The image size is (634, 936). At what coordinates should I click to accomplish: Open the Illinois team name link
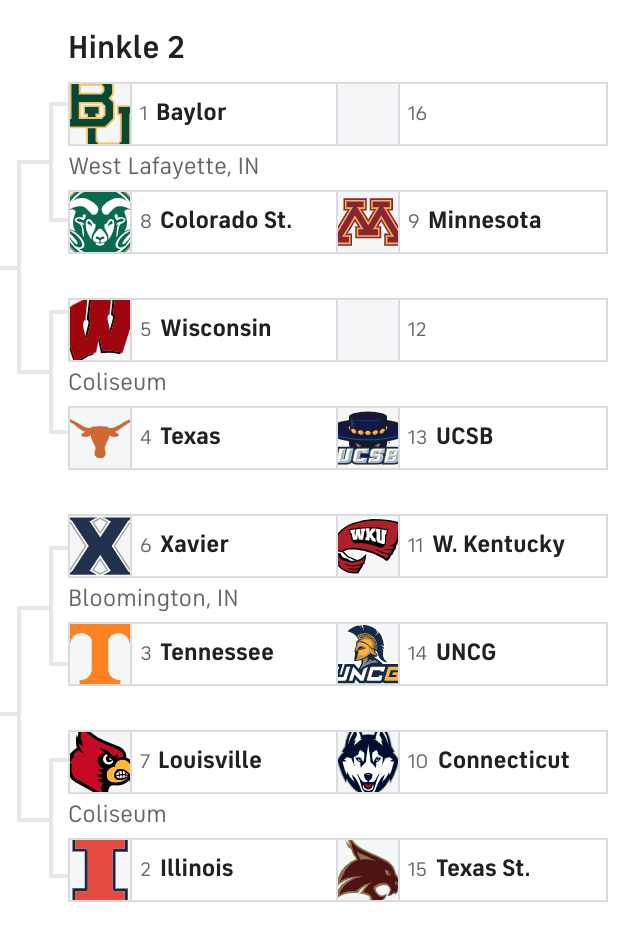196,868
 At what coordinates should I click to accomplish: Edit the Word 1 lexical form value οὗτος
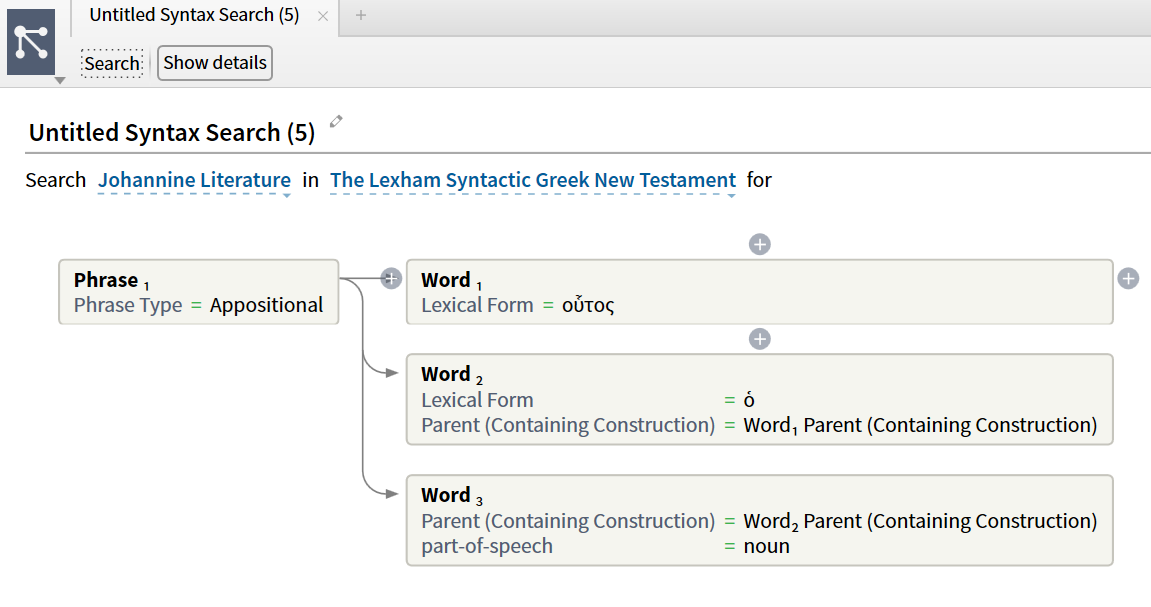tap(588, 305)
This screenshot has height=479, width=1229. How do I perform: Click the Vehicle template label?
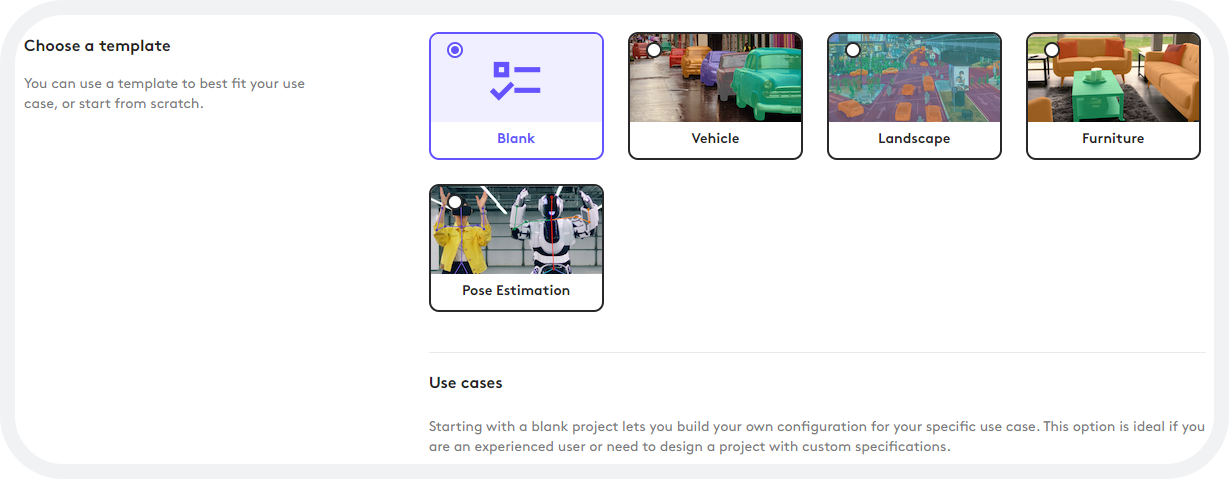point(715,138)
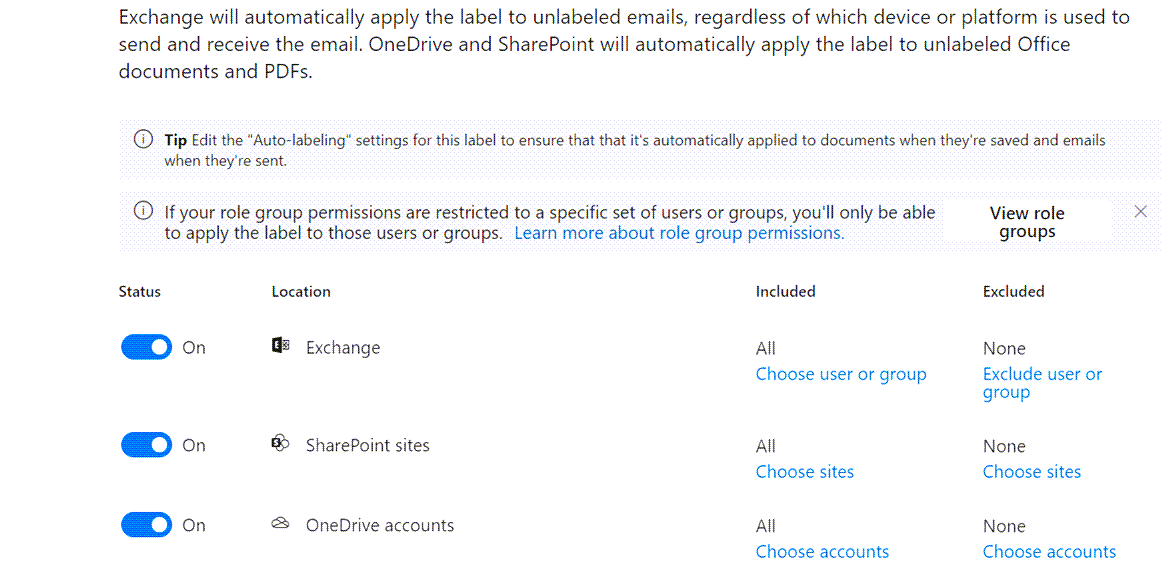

┄┄┄┄┄┄┄┄┄┄┄┄┄┄┄┄┄┄┄┄

* _Requirement_
Each record above must be returned exactly as written, with its pictures omitted.

* _Solution to this problem_
The image size is (634, 936). At what coordinates should I click to accomplish: Open the Illinois team name link
196,868
 At what coordinates should I click to accomplish: Edit the Word 1 lexical form value οὗτος
tap(588, 305)
This screenshot has height=479, width=1229. How do I perform: Click the Vehicle template label?
point(715,138)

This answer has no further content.